RECORDS SHOWN –
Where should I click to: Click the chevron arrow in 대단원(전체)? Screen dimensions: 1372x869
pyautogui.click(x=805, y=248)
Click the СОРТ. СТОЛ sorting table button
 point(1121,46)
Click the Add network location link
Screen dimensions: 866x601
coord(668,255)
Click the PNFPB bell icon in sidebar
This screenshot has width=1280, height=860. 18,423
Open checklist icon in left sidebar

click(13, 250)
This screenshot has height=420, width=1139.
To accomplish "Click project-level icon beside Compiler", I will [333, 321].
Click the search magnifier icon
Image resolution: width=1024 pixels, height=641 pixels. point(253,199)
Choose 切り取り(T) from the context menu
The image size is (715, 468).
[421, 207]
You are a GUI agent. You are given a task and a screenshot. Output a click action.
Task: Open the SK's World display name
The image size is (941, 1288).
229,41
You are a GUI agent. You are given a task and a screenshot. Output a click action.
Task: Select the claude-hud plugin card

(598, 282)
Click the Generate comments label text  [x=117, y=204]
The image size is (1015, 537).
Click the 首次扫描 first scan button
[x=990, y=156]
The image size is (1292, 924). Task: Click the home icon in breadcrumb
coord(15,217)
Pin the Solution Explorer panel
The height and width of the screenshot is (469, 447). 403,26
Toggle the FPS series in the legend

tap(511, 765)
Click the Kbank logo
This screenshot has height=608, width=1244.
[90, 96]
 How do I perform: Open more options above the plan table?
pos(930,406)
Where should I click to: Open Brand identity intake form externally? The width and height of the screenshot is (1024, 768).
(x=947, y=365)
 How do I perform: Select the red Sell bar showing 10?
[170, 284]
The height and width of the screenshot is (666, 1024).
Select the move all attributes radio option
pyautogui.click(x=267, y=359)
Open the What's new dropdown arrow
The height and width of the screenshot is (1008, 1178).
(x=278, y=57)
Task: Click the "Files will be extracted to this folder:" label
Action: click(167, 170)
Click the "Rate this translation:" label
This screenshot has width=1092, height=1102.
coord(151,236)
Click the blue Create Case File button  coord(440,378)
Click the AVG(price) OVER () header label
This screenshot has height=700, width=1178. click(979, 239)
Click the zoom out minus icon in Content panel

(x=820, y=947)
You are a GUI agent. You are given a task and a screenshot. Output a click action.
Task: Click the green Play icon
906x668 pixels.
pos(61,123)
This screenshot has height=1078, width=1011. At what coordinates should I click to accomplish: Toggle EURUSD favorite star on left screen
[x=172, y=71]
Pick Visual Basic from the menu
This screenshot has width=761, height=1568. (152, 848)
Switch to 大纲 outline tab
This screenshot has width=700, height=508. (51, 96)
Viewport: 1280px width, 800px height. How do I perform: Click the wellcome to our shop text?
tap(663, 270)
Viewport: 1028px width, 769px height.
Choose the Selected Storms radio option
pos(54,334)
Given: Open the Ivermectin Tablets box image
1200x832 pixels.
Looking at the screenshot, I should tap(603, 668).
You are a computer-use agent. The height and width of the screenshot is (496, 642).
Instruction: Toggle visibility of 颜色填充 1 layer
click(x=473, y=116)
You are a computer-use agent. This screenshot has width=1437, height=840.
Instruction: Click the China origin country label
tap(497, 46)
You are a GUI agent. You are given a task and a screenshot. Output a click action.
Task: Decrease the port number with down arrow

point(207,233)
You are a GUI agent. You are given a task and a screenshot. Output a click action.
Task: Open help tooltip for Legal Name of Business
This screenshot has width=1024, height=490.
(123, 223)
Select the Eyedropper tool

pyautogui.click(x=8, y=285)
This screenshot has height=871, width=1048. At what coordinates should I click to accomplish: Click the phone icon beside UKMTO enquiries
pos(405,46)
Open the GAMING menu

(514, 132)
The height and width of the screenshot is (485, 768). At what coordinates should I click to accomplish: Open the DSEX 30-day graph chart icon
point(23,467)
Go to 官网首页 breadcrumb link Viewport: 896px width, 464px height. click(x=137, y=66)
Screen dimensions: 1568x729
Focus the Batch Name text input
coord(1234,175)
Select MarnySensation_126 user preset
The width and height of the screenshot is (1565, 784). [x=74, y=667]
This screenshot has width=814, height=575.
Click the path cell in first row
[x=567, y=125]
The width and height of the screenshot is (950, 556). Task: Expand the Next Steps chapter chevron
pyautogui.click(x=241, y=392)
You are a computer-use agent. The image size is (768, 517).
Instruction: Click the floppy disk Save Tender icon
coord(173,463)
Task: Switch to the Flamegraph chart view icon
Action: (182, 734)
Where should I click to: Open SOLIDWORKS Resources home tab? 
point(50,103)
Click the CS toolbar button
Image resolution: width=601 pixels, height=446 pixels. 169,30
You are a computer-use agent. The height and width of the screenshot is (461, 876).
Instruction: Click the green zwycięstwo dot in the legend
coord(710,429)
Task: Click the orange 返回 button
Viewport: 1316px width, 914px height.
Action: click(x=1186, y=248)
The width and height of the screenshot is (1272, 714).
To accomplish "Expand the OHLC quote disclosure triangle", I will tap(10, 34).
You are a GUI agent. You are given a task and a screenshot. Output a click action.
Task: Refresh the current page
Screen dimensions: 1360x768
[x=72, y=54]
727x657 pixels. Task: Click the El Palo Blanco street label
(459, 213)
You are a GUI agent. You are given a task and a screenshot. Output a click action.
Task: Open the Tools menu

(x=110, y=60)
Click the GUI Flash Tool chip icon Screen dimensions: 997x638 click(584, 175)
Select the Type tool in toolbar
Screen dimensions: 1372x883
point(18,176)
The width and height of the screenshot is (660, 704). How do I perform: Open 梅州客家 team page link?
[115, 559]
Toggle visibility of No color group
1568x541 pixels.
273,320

WHAT IS BEING ASKED – Where a line of the material above holds the string "computer", copy that line.

RESPONSE AREA –
You are a computer-use agent. The height and width of the screenshot is (496, 642).
You are a computer-use agent. This screenshot has width=1437, height=840.
You are a computer-use agent. The image size is (768, 517).
You are a computer-use agent. The height and width of the screenshot is (461, 876).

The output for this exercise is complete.